RECORD EXTRACTS:
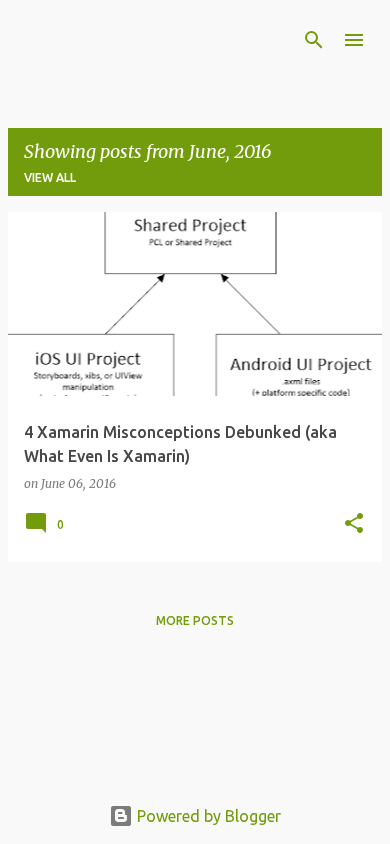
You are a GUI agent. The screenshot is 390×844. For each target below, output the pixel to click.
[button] (354, 524)
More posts (195, 620)
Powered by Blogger (207, 816)
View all (50, 177)
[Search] (314, 40)
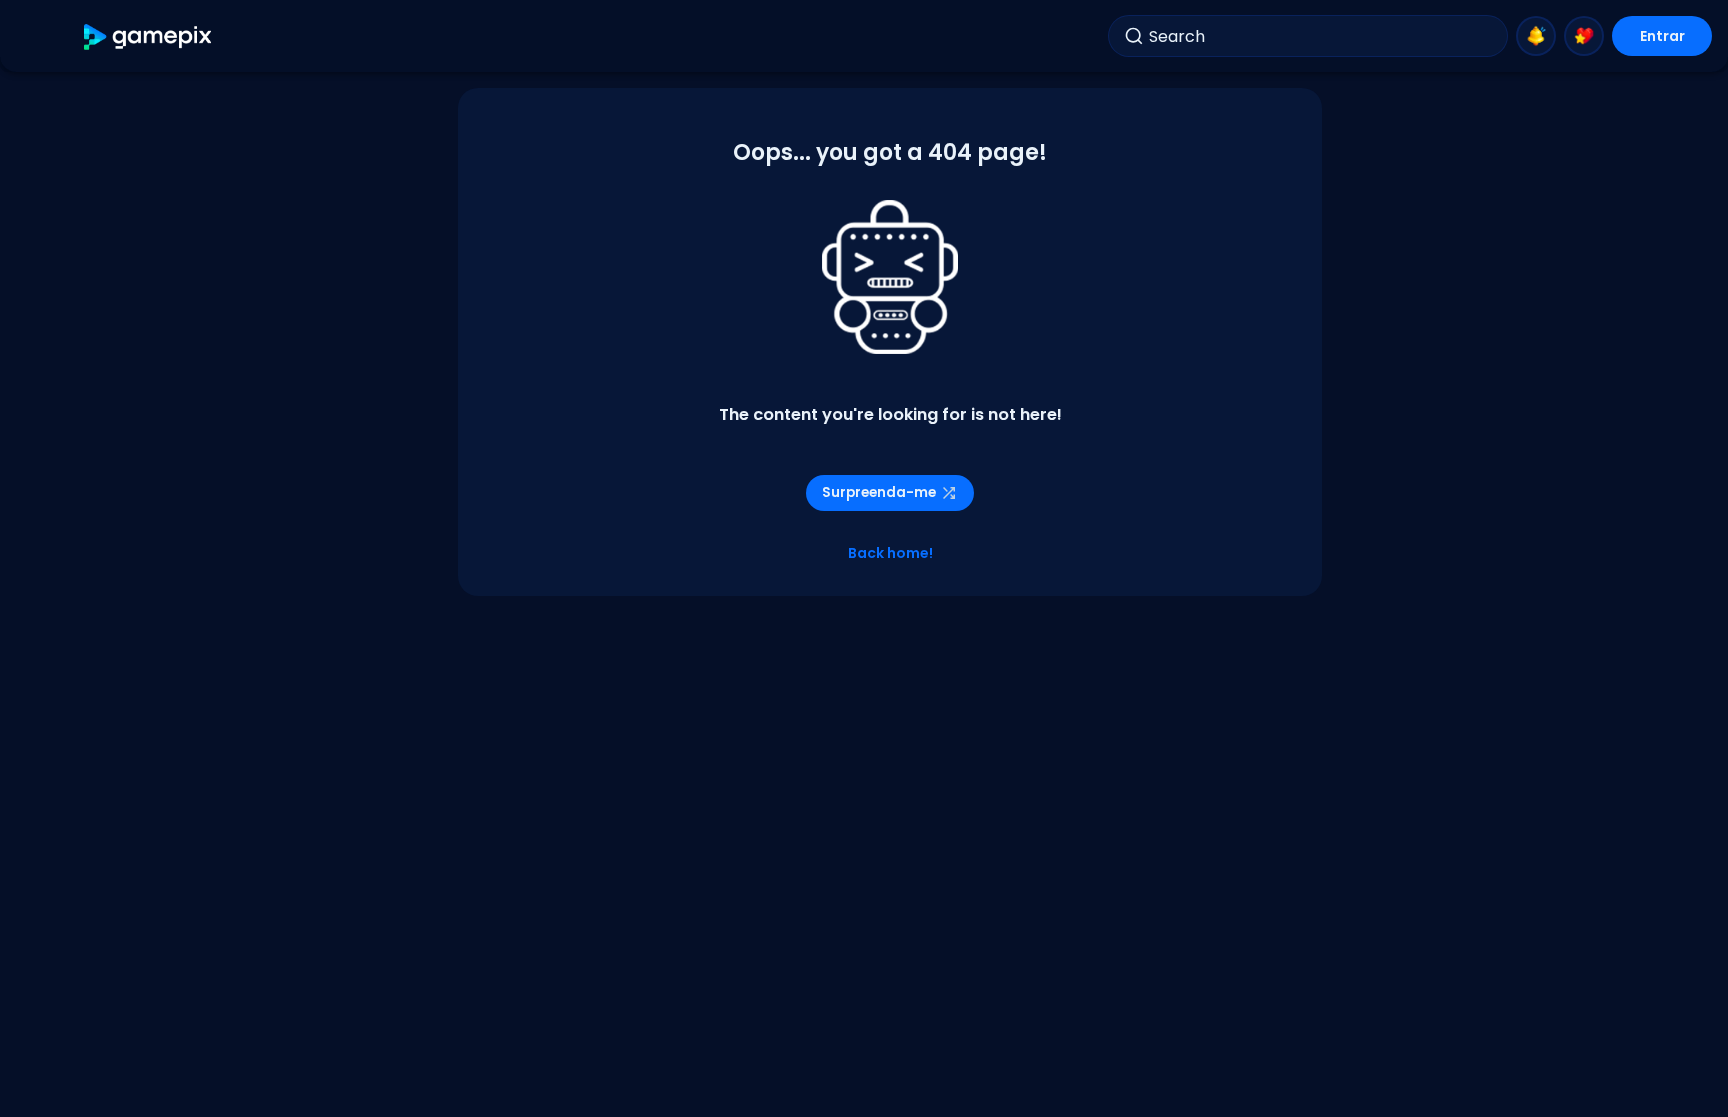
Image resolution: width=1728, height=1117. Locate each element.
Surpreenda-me (879, 492)
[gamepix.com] (148, 36)
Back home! (890, 553)
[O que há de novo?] (1536, 36)
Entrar (1662, 36)
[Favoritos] (1584, 36)
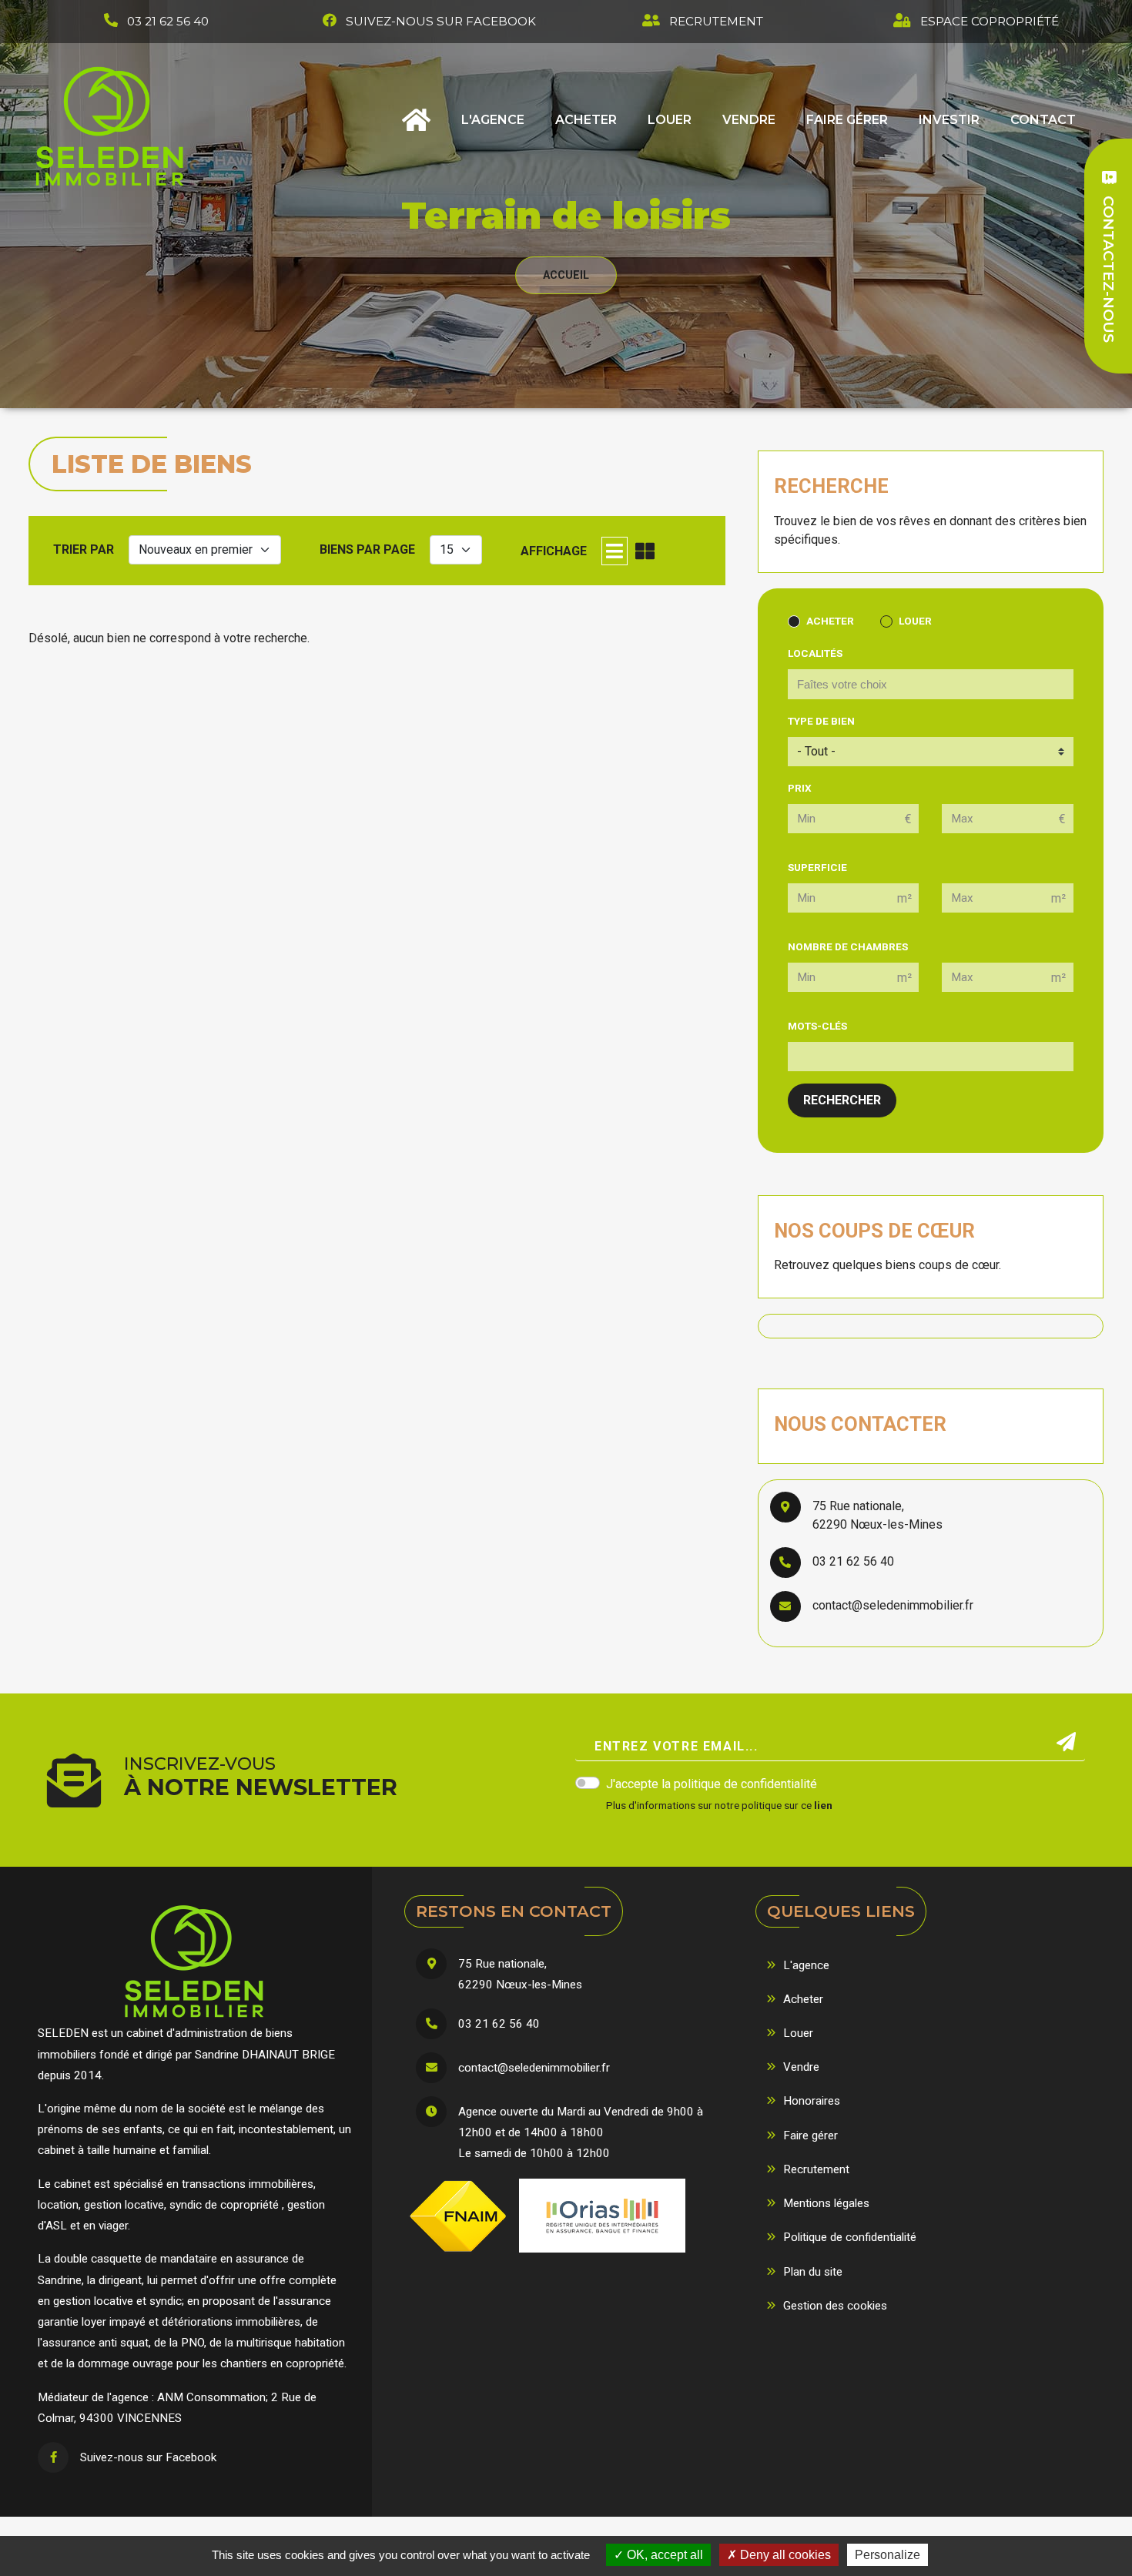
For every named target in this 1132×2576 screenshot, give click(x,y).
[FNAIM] (458, 2216)
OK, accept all (663, 2554)
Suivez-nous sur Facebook (441, 21)
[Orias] (602, 2216)
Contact (1043, 119)
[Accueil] (110, 125)
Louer (670, 119)
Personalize (887, 2554)
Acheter (586, 119)
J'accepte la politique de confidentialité (711, 1784)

WHAT YOU ARE ASKED TO DO:
Write the records above out again exactly, with no pictures in your copy.

WRITTEN REPLY:
You are a GUI agent. The screenshot is 390×844. For each target below, output the pixel to click.
[button] (354, 524)
More posts (195, 620)
Powered by Blogger (207, 816)
View all (50, 177)
[Search] (314, 40)
Image resolution: width=1728, height=1117. Locate each element.
Surpreenda-me (879, 492)
[gamepix.com] (148, 36)
Back home! (890, 553)
[O que há de novo?] (1536, 36)
Entrar (1662, 36)
[Favoritos] (1584, 36)
For every named target in this 1132×2576 screenshot, give click(x,y).
[FNAIM] (458, 2216)
OK, accept all (663, 2554)
Suivez-nous sur Facebook (441, 21)
[Orias] (602, 2216)
Contact (1043, 119)
[Accueil] (110, 125)
Louer (670, 119)
Personalize (887, 2554)
Acheter (586, 119)
J'accepte la politique de confidentialité (711, 1784)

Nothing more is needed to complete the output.